Świerk postanowiłam zostawić samemu sobie ,
jeśli się odrodzi to oczywiście zostanie ,
Zerkam na niego pełna obawy ,
Zgadzam się z całkowicie ,że stosowanie ciągłych oprysków nie mam sensu ,
więc poczekam , daje mu ten sezon
A co do roślinek to mam głowę pełną pomysłów
Z jednej strony chciałabym aby świerk przeżył ,
ale już mam alternatywę Dereń Venus
Magnolia nadal kwitnie , oczywiście ta biała ( później wstawię aktualną fotkę )
A te ukosy wyszły jakoś same z siebie ,
Któregoś dnia się obudziłam i pomysł sam się " urodził "
teraz z perspektywy czasu zdecydowanie mogę potwierdzić ,
że to był bardzo dobry pomysł ( mnie się bardzo podoba hihihihi)

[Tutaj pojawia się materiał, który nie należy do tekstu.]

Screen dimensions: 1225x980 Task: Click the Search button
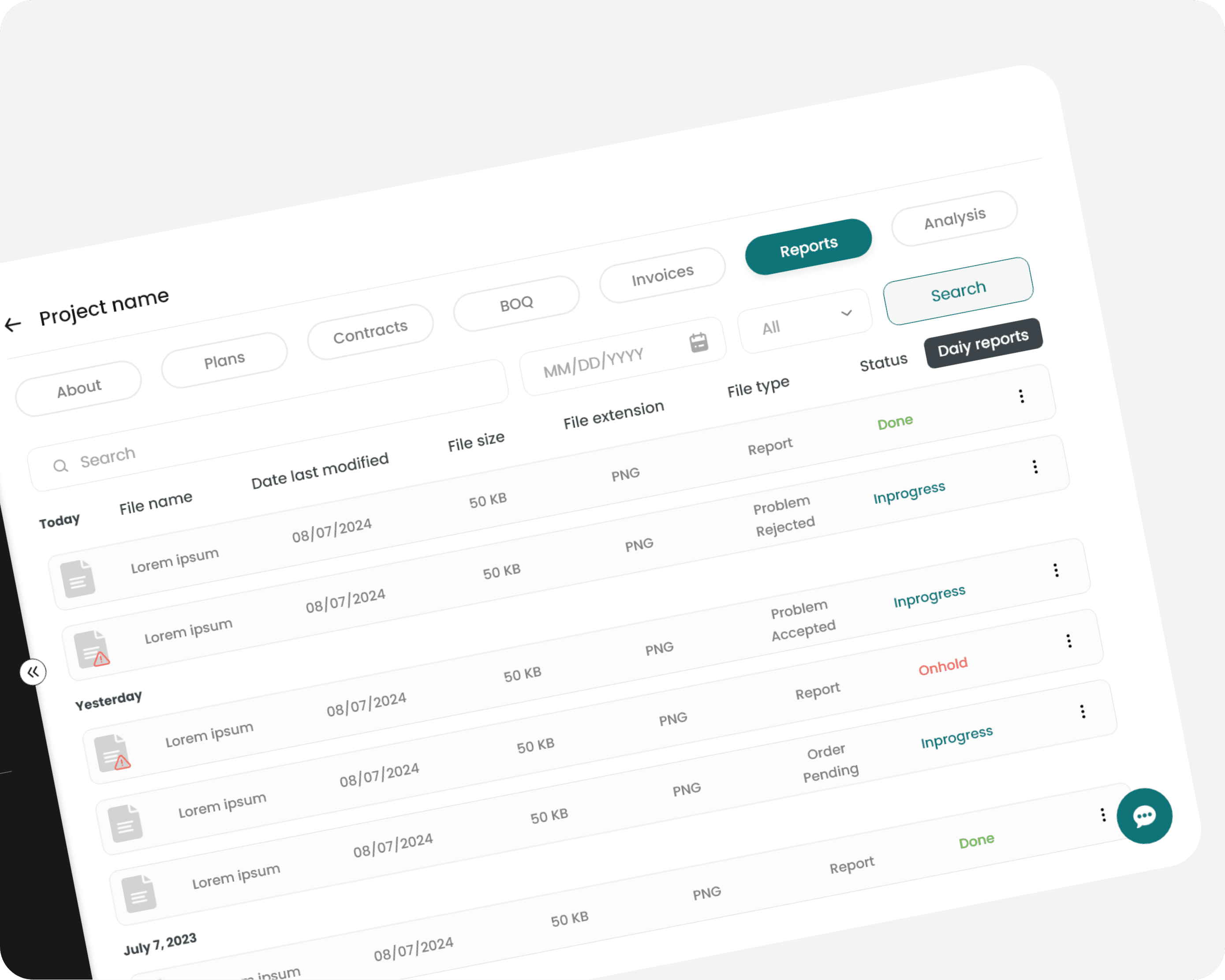point(955,291)
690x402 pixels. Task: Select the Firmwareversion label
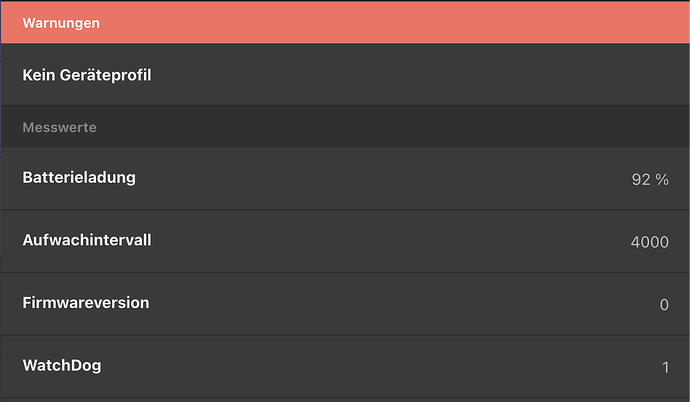tap(86, 303)
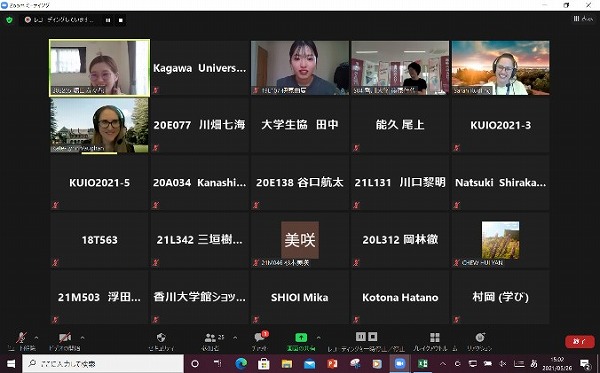Open the Security shield menu

click(x=161, y=341)
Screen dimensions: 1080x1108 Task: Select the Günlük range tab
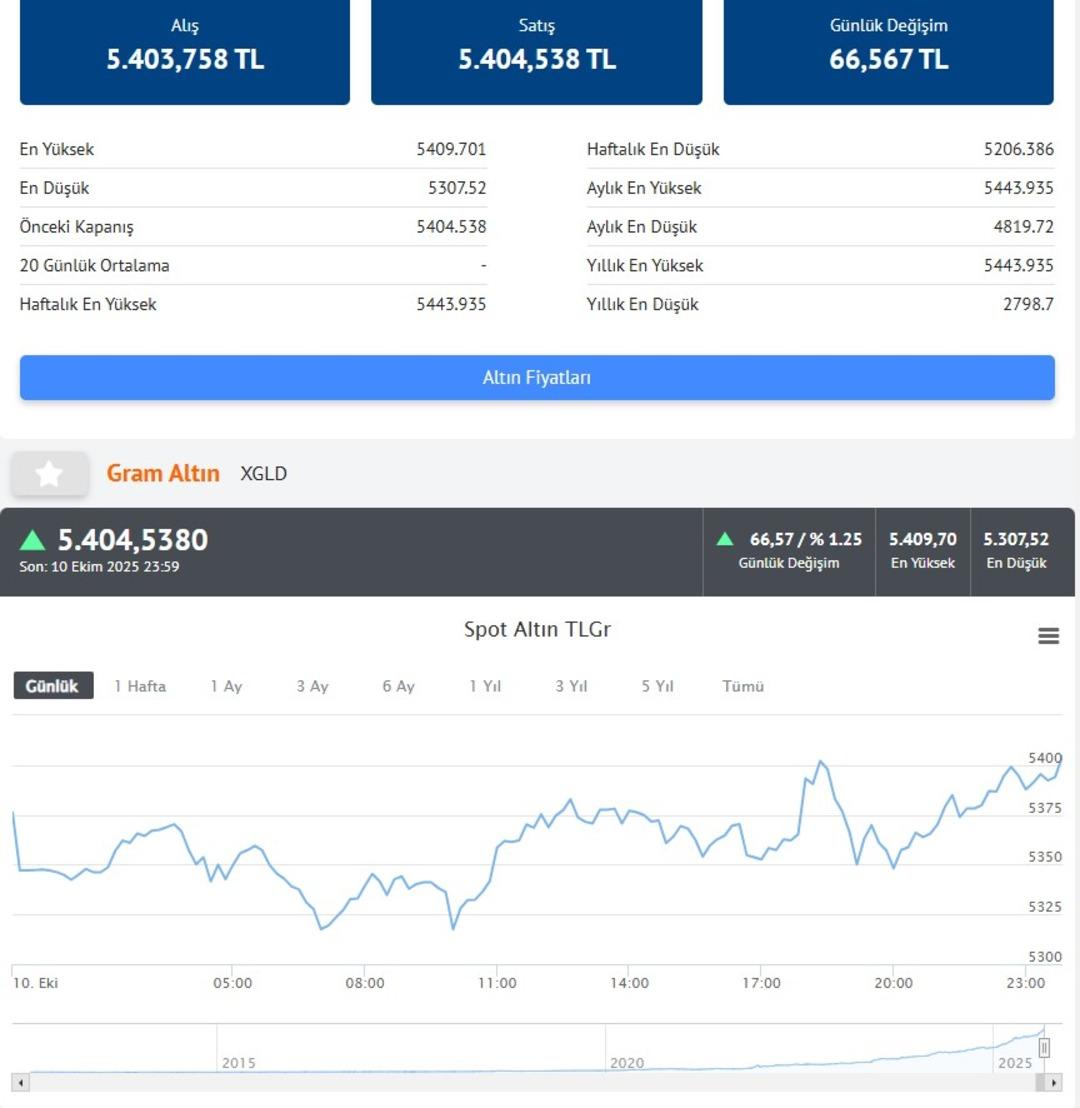click(x=53, y=686)
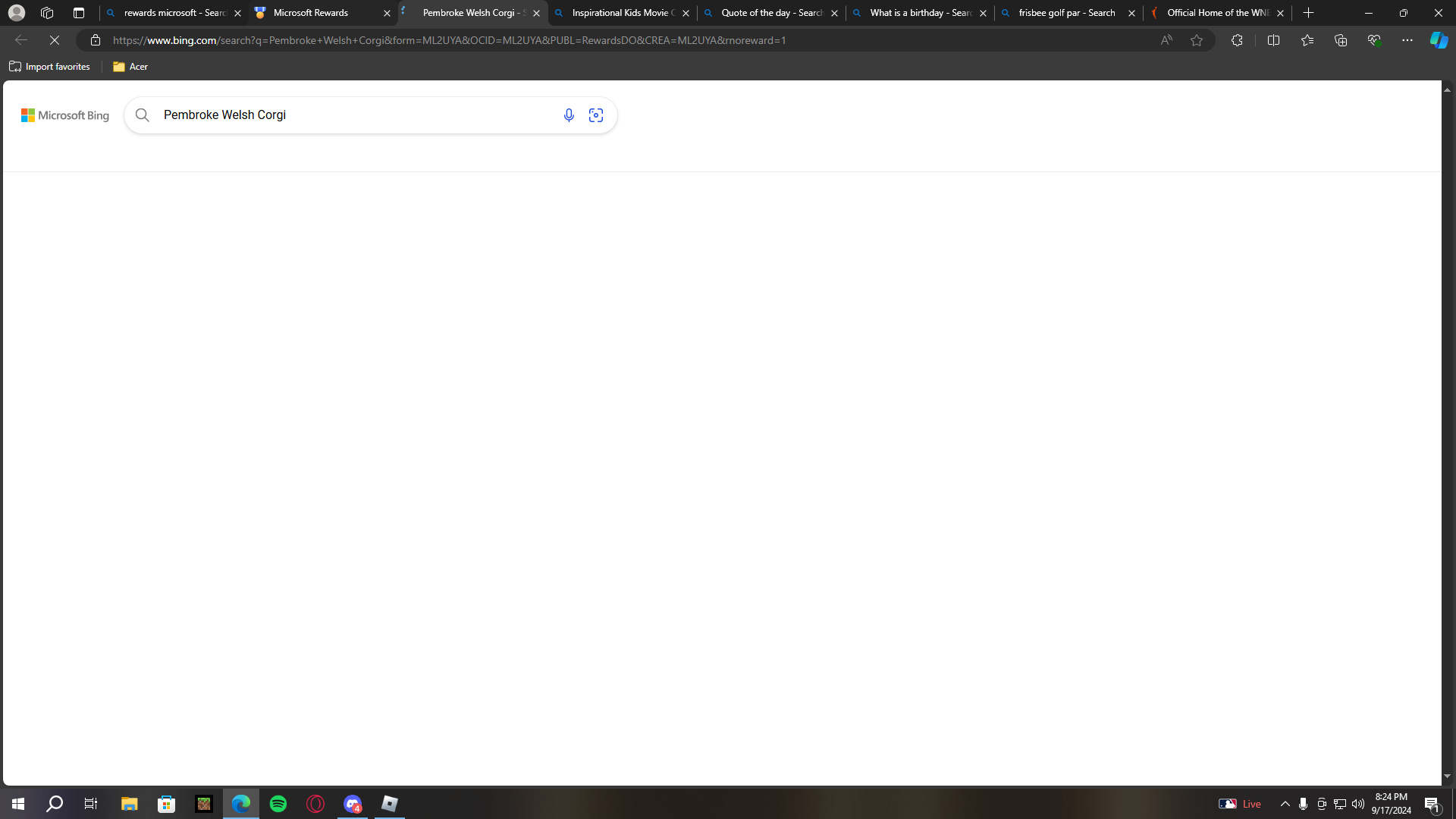The width and height of the screenshot is (1456, 819).
Task: Open visual search camera icon
Action: coord(596,115)
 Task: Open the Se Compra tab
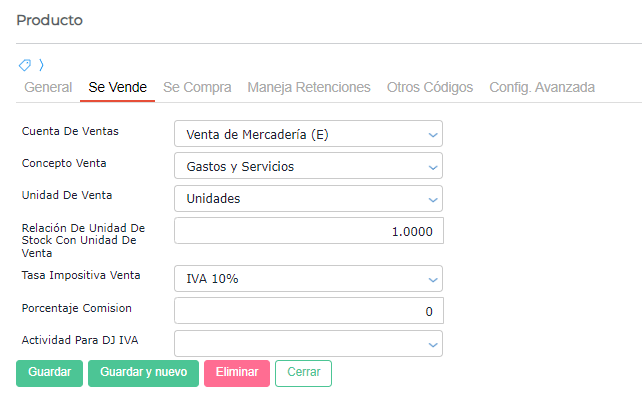(197, 87)
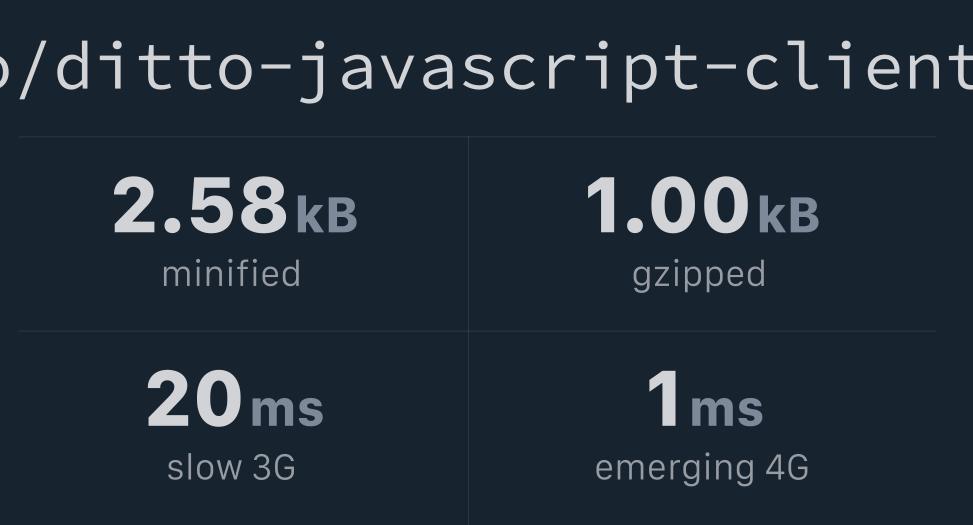Image resolution: width=973 pixels, height=525 pixels.
Task: Select the 20 download time value
Action: pyautogui.click(x=194, y=399)
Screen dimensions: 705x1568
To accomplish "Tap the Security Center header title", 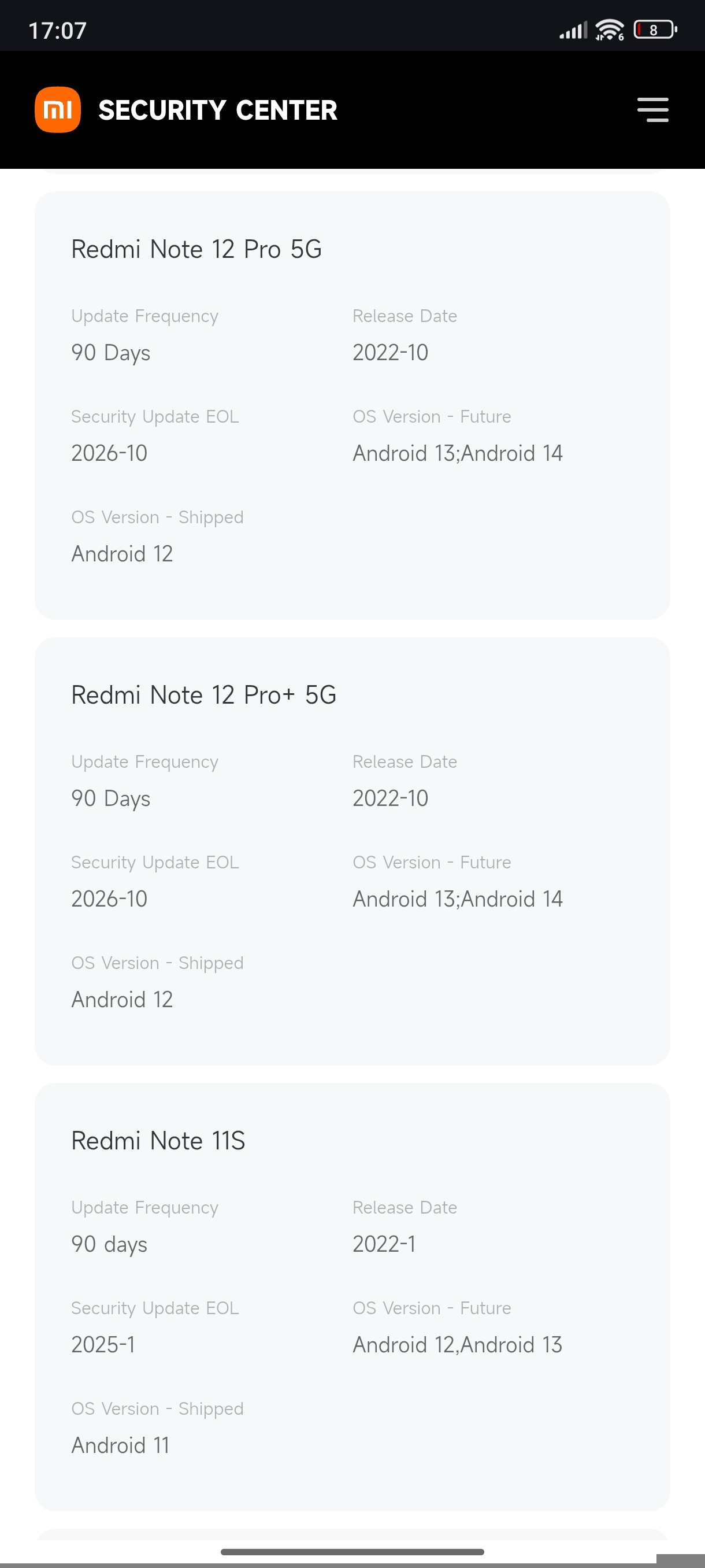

A co do wysiewu .... no cóż , na tym polu straty
spodziewałam się tego ale i tak jest mi strasznie przykro
... co roku historia się powtarza ,
Ja sieje ,
A nasionka same decydują czy wyjdą hihi
Oczywiście połowy nawet nie widać
Ale w tym roku powodem może być pogoda ,
Mokro a raczej ulewa i zimno
Pewnie i tak się niczego nie nauczę i w następnym sezonie coś posieję
Ale w tym roku odkryłam sposób na zaznaczenie gdzie , co posiałam
Bo oczywiście pamięć dobra a krótka
Same patyczki nie wystarczyły
teraz zaznaczam jeszcze sznureczkiem hihihihi
Kochana , jeszcze muszę wspomnieć o prezencie ,
Niestety przepraszam ,że to tak długo trwało
Po otrzymaniu paczki oczy zrobiły się WIELKIE i banan nie znikał
W związku z tajemniczymi roślinkami ( dobre ,że był opis do każdej hihihihi)
Miałam super zabawę
Brałam roślinkę i czytałam opis od Ciebie
Tak dobrze już się dawno nie ubawiłam ,
Bardzo , bardzo dziękuję
Ja posiadam 2 magnolie ,
Gwieździstą , która ma się dobrze i Leopolda - no niestety " chłopina " ma się nie najlepiej ,zauważyłam ,że ma pękniętą kore w wzdłuż pnia ,
Nie wiem co z nią zrobić ,
Szkoda mi jej ale z drugiej strony .....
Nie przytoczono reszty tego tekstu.